Re: [m0n0wall] DNS problems with Apple and AD

From:	SDamron <sdamron at gmail dot com>
To:	"Mark Opert" <marko at clinedavis dot com>
Cc:	m0n0wall at lists dot m0n0 dot ch
Subject:	Re: [m0n0wall] DNS problems with Apple and AD
Date:	Thu, 31 Aug 2006 12:21:40 -0500

Use of different network configs, one for the office, where the AD
domain is, and one for roaming, i.e. wireless, hotels, etc.

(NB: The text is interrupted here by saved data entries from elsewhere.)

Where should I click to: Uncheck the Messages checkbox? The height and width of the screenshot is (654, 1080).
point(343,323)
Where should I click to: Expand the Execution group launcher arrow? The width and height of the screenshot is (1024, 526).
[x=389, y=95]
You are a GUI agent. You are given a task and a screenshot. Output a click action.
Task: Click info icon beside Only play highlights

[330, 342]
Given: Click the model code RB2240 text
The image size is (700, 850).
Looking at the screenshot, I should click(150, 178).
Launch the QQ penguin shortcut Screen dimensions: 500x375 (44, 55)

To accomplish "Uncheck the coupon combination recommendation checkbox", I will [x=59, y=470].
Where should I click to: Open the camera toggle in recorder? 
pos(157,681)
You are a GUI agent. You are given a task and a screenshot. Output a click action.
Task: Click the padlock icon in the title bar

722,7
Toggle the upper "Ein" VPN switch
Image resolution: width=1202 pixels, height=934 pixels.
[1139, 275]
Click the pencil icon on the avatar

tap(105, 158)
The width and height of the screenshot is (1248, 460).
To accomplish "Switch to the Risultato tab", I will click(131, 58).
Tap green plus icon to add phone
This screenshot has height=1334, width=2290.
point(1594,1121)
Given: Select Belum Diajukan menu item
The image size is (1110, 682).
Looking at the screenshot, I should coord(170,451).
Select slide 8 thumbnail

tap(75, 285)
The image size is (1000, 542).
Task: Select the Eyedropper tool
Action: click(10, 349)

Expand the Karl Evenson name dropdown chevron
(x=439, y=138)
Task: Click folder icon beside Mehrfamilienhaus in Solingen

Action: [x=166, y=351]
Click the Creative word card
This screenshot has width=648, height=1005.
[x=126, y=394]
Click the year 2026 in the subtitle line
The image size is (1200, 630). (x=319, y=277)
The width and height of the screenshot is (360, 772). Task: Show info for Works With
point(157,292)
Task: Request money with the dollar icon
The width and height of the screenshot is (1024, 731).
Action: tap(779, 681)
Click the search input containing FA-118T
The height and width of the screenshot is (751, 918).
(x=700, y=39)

On 8/31/06, Mark Opert <marko at clinedavis dot com> wrote:
> I am testing a m0n0wall captive portal with our corporate wireless network
> and have found a problem for us.
> With our large number Apple laptops that are bound to Active Directory, the
> laptops become incapacitated when they boot up from a DNS issue.
>
> When the Apple systems boot they perform a DNS lookup for the AD servers.
> M0n0wall blocks all the DNS lookups until it is an authorized machine. So
> the Apple system hangs by either waiting for a response from an AD server,
> if the m0nowall is a DNS relay, or the Apple system freezes attempting to
> contact a DNS server that m0n0wall is blocking.
>
> This occurs at boot for all systems and logout for any system that has not
> authorized from the m0nowall portal page.
>
> What the Apple systems need it when the system boots and makes a request for
> ad.xxx.com to respond with a failure (no answer does not work, it must be a
> failure), and once the laptop makes a portal login to get a different DNS
> server that will then respond with the proper addresses.
>
> Has anyone have a suggestion?
>
> Thank you
> Mark
>
>


-- 
-------------------------------
"Nothing on earth can overcome an absolutely non-resistant person."